#### [Work request]
Lines holding the string "agent" in the listing below are to be copied.

#### [Material shown]
....
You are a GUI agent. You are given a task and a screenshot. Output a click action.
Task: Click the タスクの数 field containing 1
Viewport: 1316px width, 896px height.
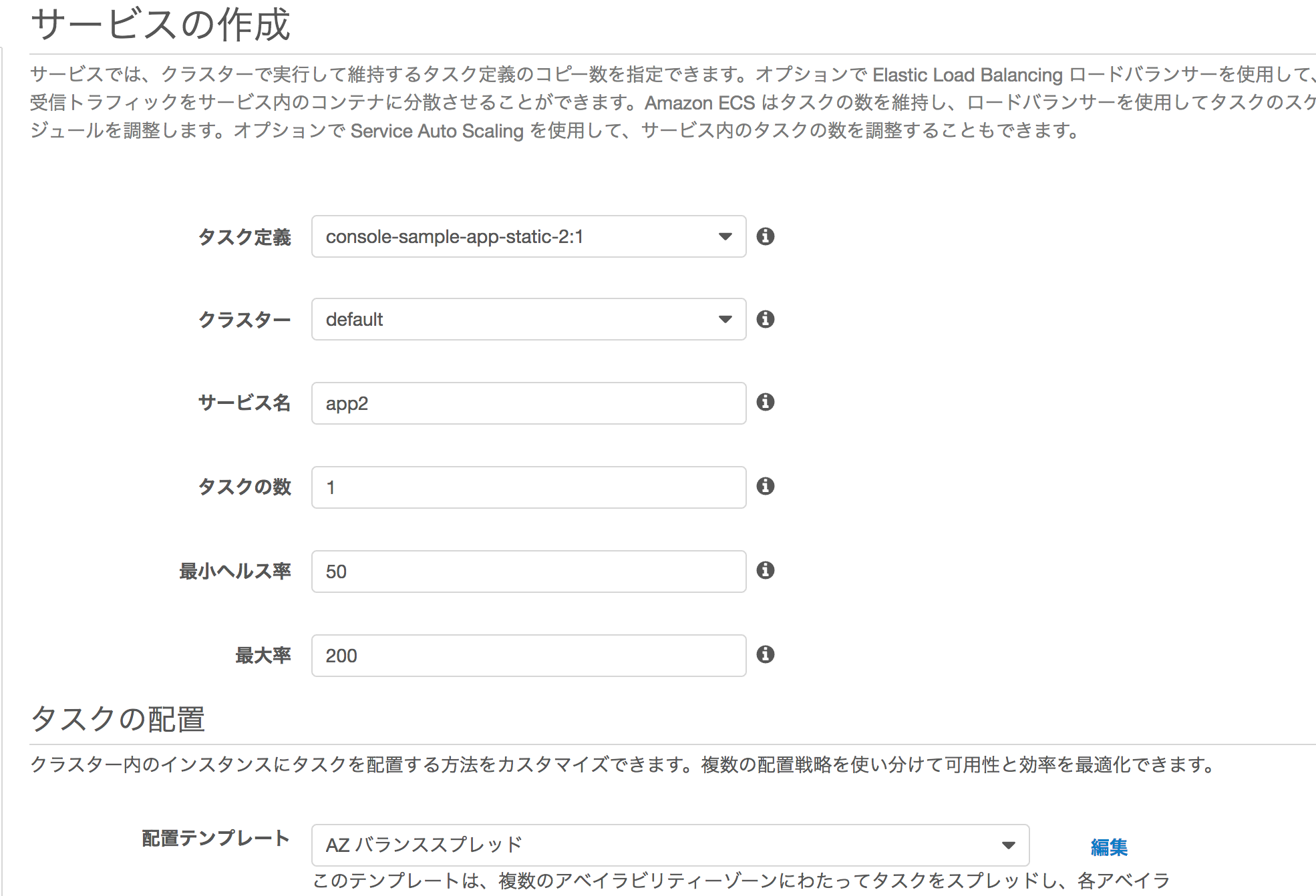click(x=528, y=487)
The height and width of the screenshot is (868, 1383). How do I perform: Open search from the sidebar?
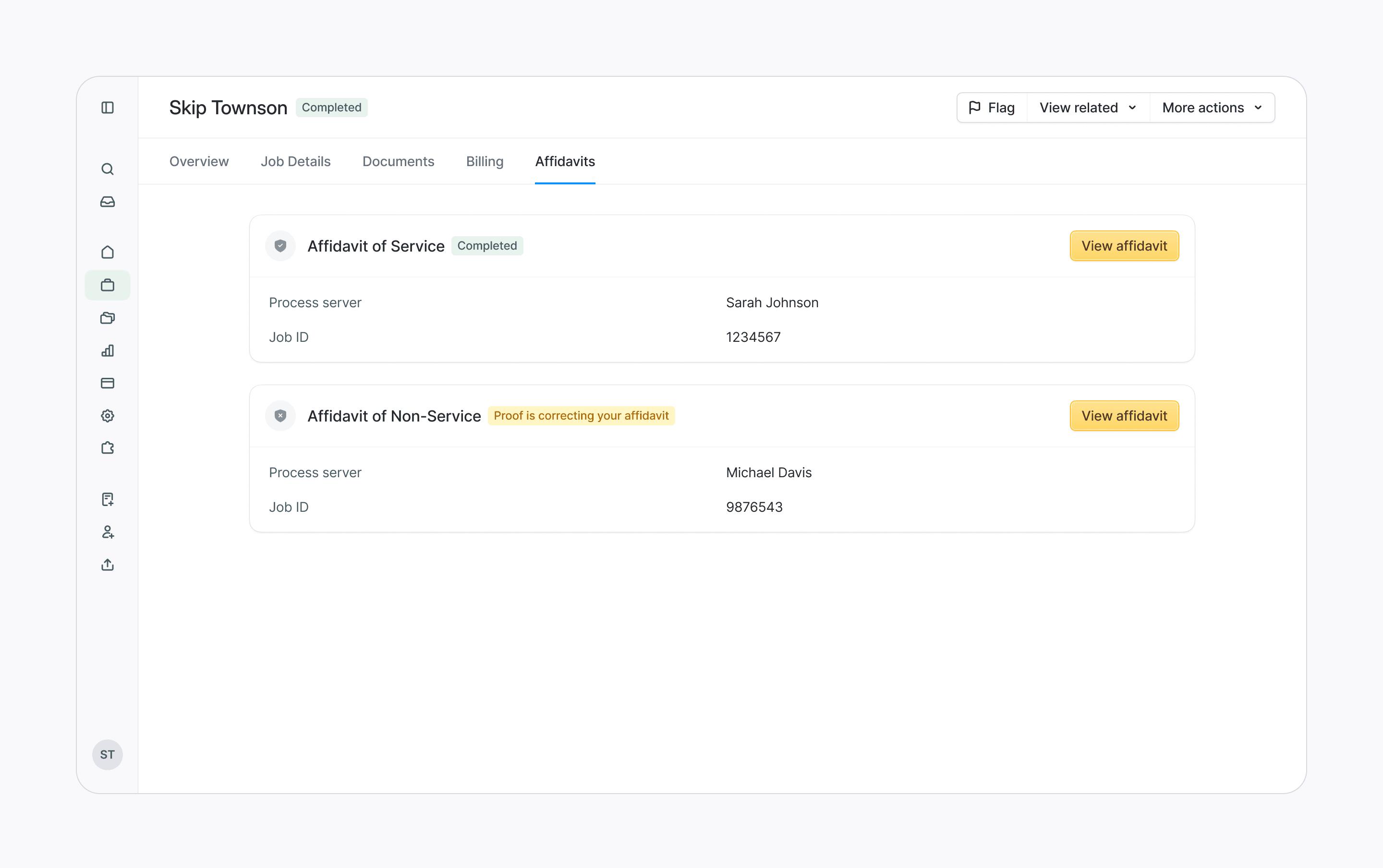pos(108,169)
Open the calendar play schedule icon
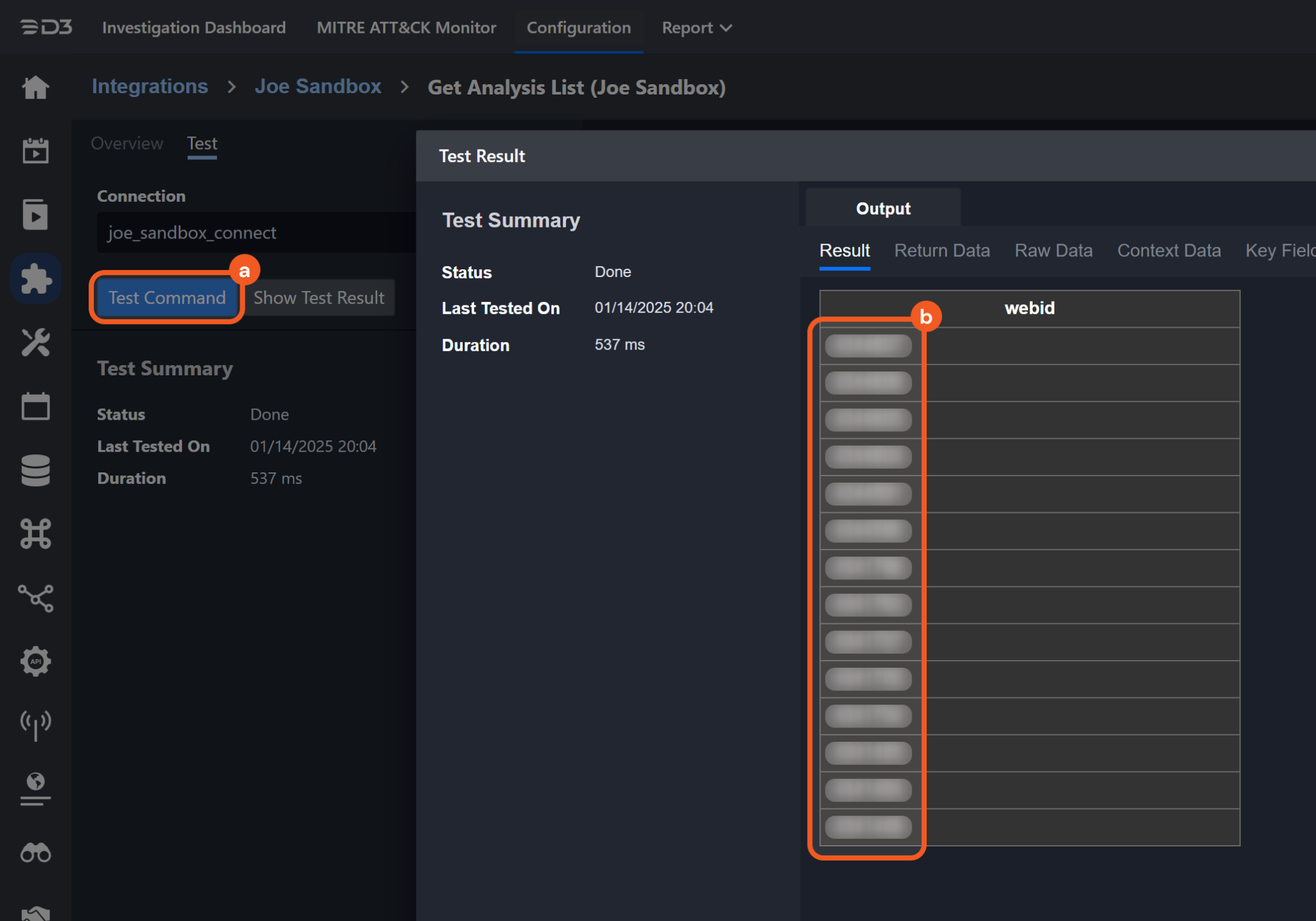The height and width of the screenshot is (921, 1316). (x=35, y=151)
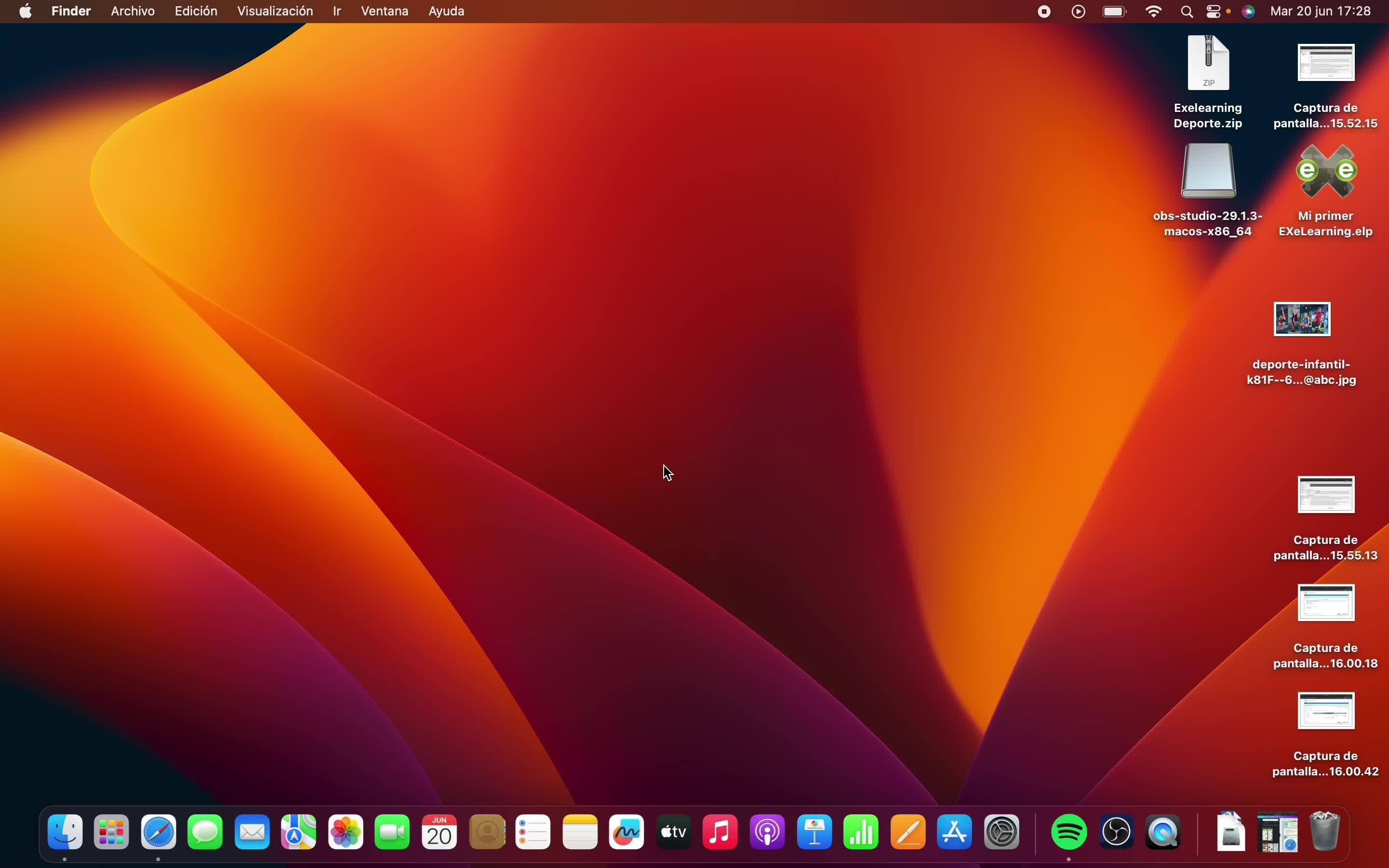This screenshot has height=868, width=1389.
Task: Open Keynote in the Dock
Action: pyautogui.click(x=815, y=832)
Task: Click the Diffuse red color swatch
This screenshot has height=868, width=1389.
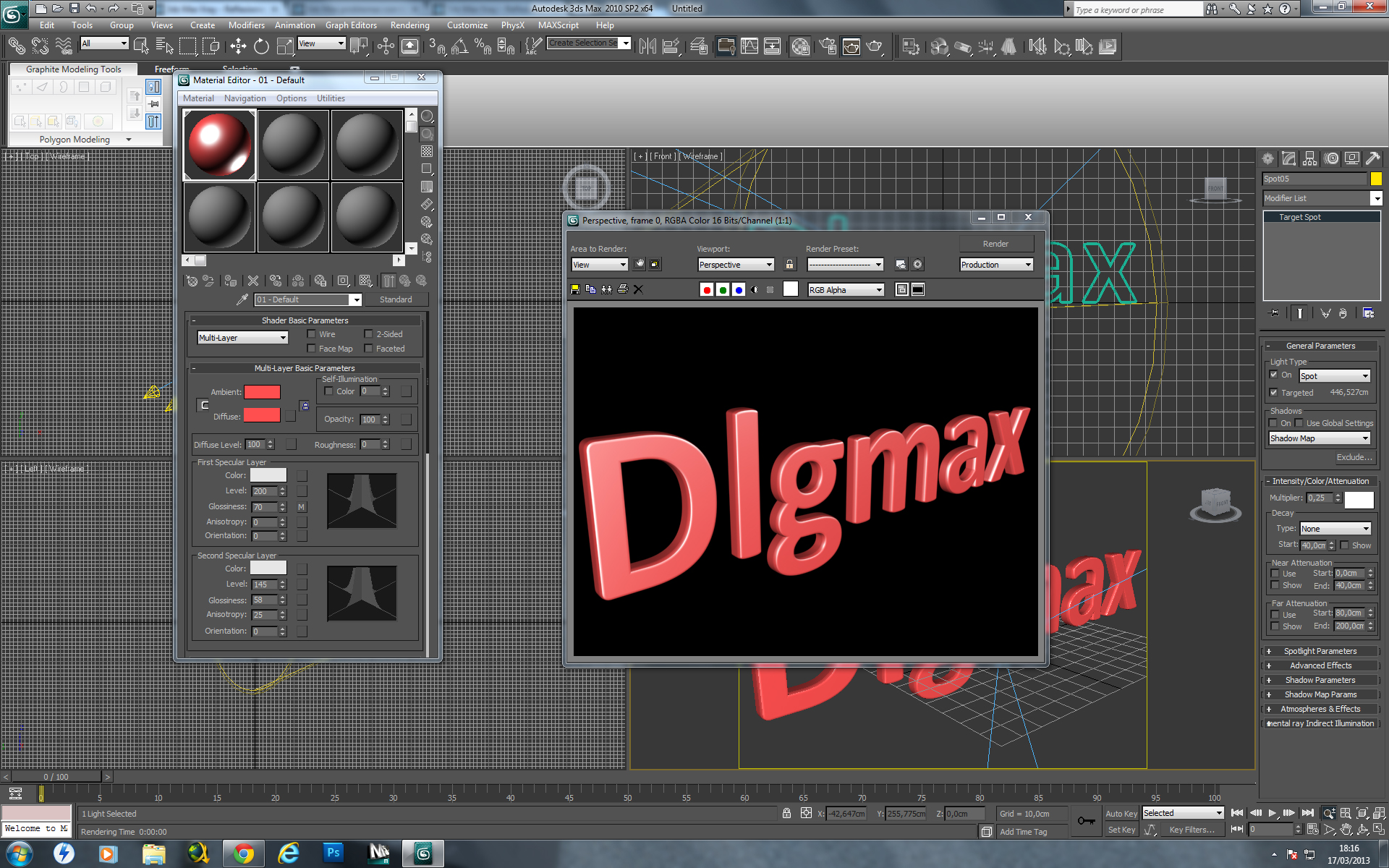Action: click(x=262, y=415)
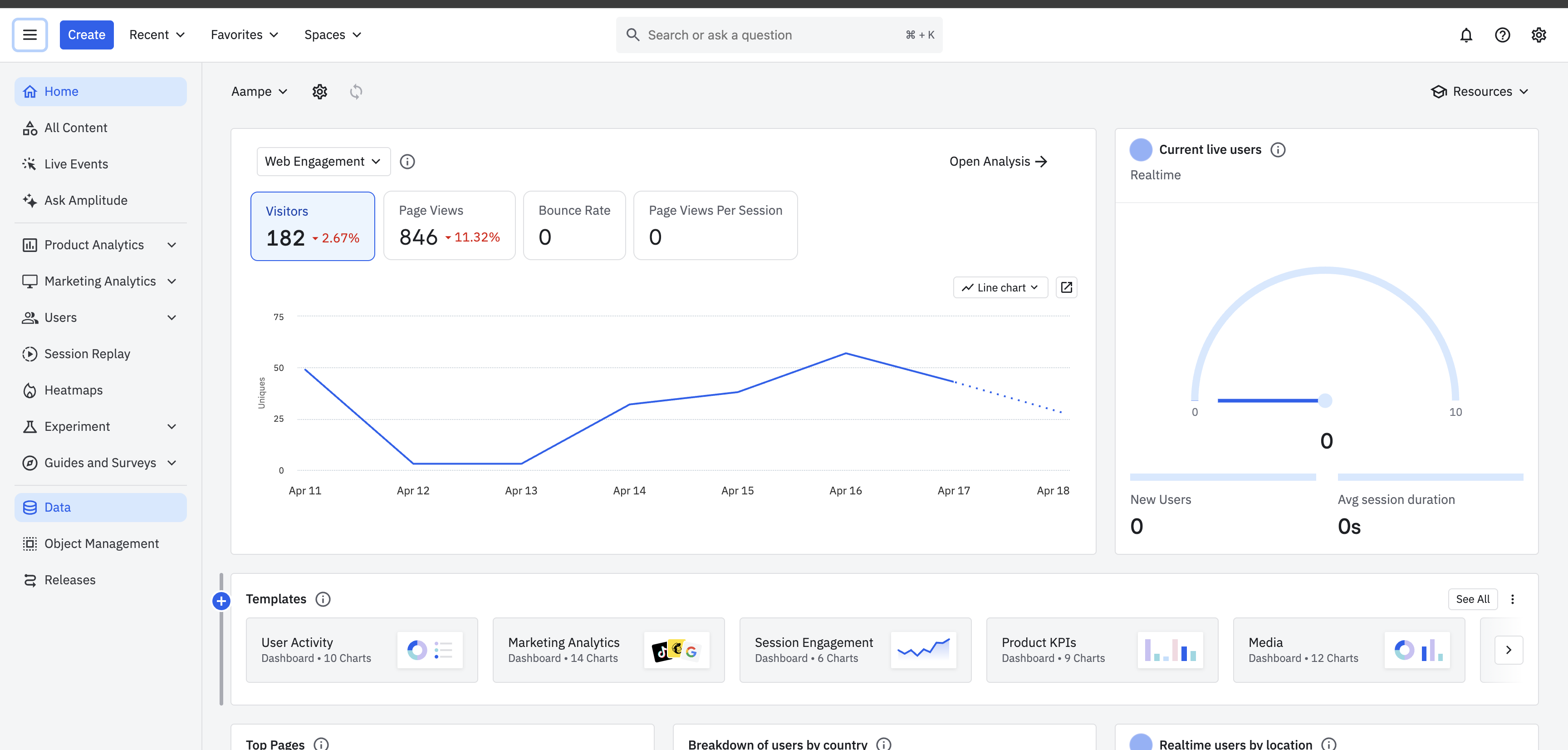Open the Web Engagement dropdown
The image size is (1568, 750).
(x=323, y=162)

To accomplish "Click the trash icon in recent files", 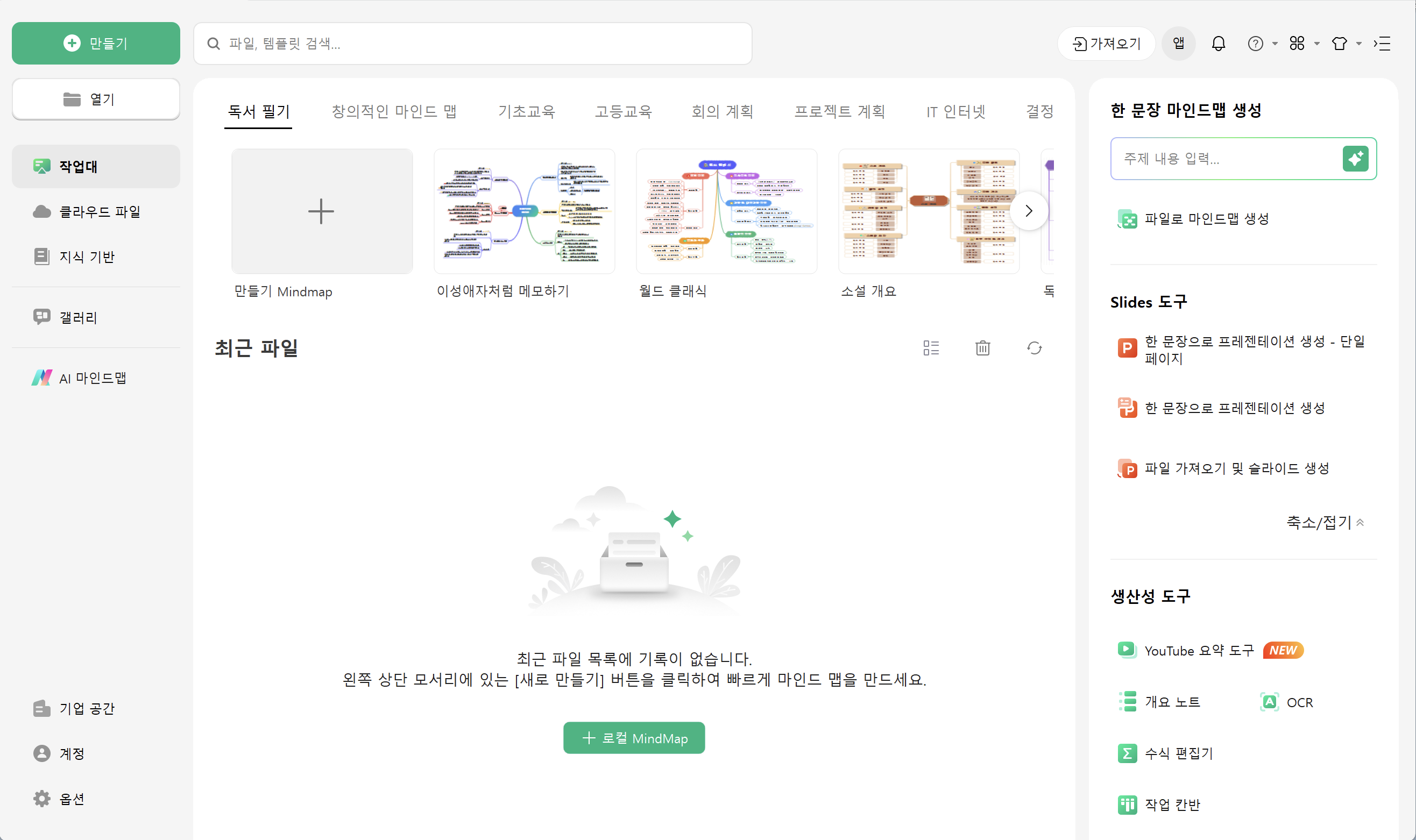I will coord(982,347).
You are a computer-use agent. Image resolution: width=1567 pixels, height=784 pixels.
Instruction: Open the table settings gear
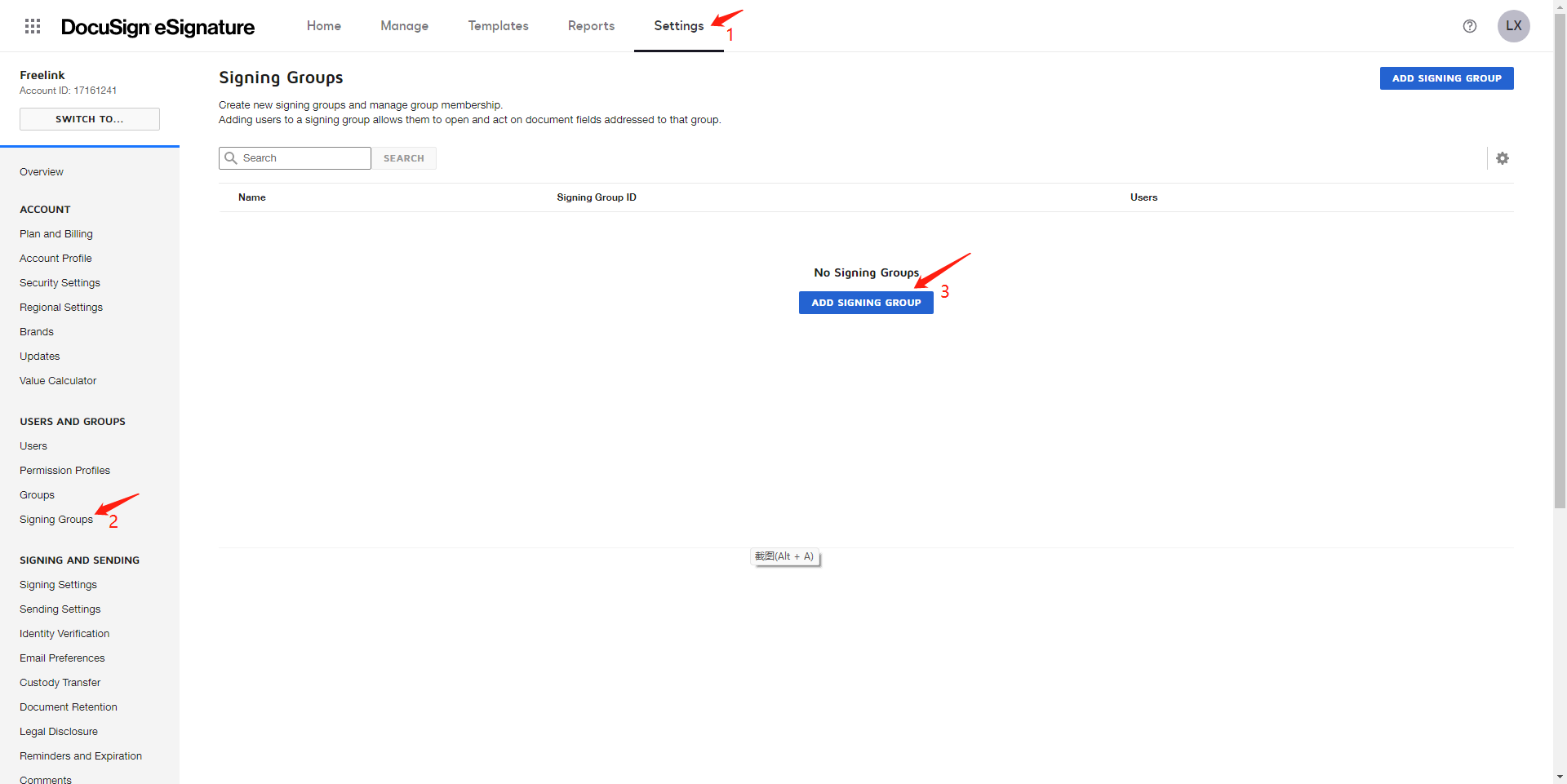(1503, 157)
....
#### [The answer]
You are a GUI agent. You are given a task and a screenshot. Output a click action.
You are a computer-use agent. Image resolution: width=1567 pixels, height=784 pixels.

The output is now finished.